二軍で腐らず、代打屋稼業を経て「4番」に戻ってきた。ソフトバンクのアルフレド・デスパイネ外野手(35)が9日の阪神戦(ペイペイ)で今季初めて4番でスタメン出場。2号ソロを放つなど貫録を見せ、チームの4―0の勝利に貢献した。

 ハイライトは3―0の5回。昨季まで同僚だった変則左腕・渡辺の真っすぐを左中間席中段に運ぶ特大の一発を叩き込んだ。「完璧な当たりで最高の気分だった」。この日は1打席目に痛烈な右前打を放つと、続く第2打席、さらには第4打席でも四球を選び全打席出塁。「起爆剤で4番」に起用した藤本監督の期待に応える活躍だった。

 直近3カード、9試合でチーム本塁打は2。デスパイネは3日の中日戦でも代打弾を放っており、自慢の長打力が鳴りを潜める打線にあって希望の光となっている。
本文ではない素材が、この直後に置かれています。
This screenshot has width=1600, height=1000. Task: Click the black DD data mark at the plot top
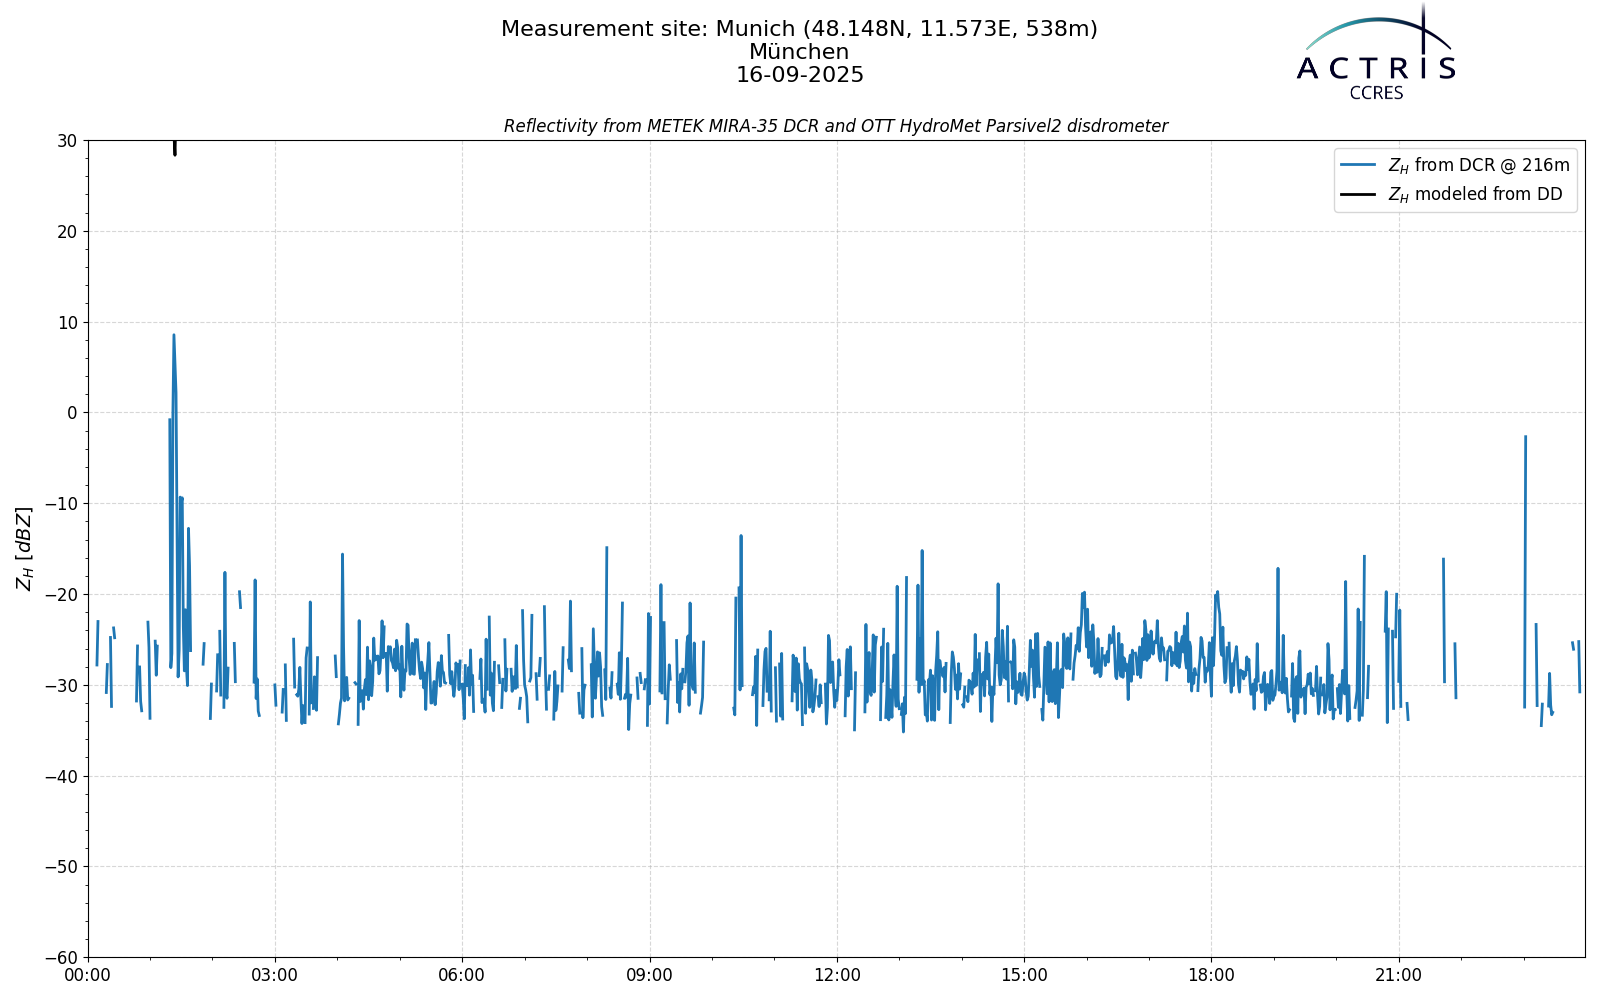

これ以上ない結果を残したキューバ砲は「これをきっかけに多くのホームランが出るようになればいい」と胸を張った。

 大砲の打棒が右肩上がりで復調してきた裏には、藤本流の操縦法があった。一軍打撃コーチ、二軍監督として指導歴の長い藤本監督は、多くの外国人選手と接してきた。「気分屋」が多い助っ人たちを、いかに「その気」にさせるかがカギであることを心得ている。今季、右足首の不調のため開幕をリハビリ組で迎えたデスパイネは、二軍での実戦過程でも気持ちの入った日々を過ごしているとは言い難かった。そんな助っ人に指揮官は4月中旬「交流戦前の一軍昇格」を念頭に調整するよう命じたメッセージを送っていた。

 かねて〝本気のデスパイネ〟を誰よりも買ってきた指揮官。シンプルに明確に要望を伝えることで「責任感」が芽生えることを知っていた。メッセージを受け取った後のデスパイネは二軍で状態を一気に上げ、一軍昇格後も代打稼業をまっとう。首脳陣の信頼を取り戻した。

 プライド高き「キューバの絶対的4番」が見せた復活の歩み。人心掌握にたけた指揮官が、貧打にあえぐ打線に救世主を生んだ。